Proses preprocessing yang dilakukan memastikan bahwa PCA berjalan dengan baik tanpa error dan menghasilkan output yang valid.
Hasil PCA menunjukkan proporsi varians yang dijelaskan oleh masing-masing komponen utama.
Dari hasil tersebut dapat dilihat bahwa: - PC1 menjelaskan sekitar 22,31% variasi data - PC2 menjelaskan sekitar 16,88%
Secara kumulatif, lima komponen utama pertama sudah mampu menjelaskan sekitar 70% variasi data. Hal ini menunjukkan bahwa sebagian besar informasi dalam data dapat direpresentasikan dengan jumlah komponen yang lebih sedikit.
apply(data_clean, 2, mean)
## Age ALB ALP ALT AST BIL CHE CHOL
## 47.417657 41.624278 68.123090 26.575382 33.772835 11.018166 8.203633 5.391341
## CREA GGT PROT
## 81.669100 38.198472 71.890153
apply(data_clean, 2, sd)
## Age ALB ALP ALT AST BIL CHE CHOL
## 9.931334 5.761794 25.921072 20.863120 32.866871 17.406572 2.191073 1.128954
## CREA GGT PROT
## 50.696991 54.302407 5.348883
Nilai rata-rata dan simpangan baku menunjukkan karakteristik dasar dari setiap variabel sebelum dilakukan standarisasi. Informasi ini digunakan untuk memahami skala dan penyebaran data asli, serta sebagai pembanding sebelum dan sesudah proses normalisasi.

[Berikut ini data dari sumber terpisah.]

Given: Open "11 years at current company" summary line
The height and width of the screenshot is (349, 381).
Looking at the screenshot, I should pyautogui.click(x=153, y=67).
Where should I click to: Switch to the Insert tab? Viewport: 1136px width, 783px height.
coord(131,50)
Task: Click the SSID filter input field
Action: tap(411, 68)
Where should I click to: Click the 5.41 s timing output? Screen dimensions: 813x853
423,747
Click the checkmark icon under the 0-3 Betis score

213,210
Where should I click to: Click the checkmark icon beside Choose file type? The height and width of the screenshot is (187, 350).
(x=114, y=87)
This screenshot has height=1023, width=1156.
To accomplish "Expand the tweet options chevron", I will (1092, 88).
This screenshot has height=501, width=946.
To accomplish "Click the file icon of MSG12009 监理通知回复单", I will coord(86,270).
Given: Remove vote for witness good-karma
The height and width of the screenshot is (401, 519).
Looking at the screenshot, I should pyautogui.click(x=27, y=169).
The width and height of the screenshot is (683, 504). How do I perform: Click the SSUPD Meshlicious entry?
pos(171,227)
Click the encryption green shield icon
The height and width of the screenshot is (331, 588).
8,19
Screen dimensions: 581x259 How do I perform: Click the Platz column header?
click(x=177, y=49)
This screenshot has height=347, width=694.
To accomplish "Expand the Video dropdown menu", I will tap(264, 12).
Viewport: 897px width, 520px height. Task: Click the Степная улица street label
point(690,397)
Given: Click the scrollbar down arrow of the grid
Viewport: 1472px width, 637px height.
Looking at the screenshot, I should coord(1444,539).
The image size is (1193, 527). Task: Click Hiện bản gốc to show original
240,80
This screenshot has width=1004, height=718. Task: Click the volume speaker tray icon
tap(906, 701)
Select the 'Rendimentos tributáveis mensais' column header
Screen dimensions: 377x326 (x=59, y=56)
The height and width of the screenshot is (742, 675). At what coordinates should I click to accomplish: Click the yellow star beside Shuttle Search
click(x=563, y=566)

###Kesimpulan Berdasarkan hasil analisis PCA, dapat disimpulkan bahwa: - Terdapat hubungan antar variabel klinis dalam data Hepatitis C - PCA berhasil mereduksi dimensi data dengan tetap mempertahankan sebagian besar informasi - Beberapa komponen utama pertama sudah cukup mewakili struktur data secara keseluruhan
Dengan demikian, PCA efektif digunakan untuk menyederhanakan data dan membantu analisis lanjutan.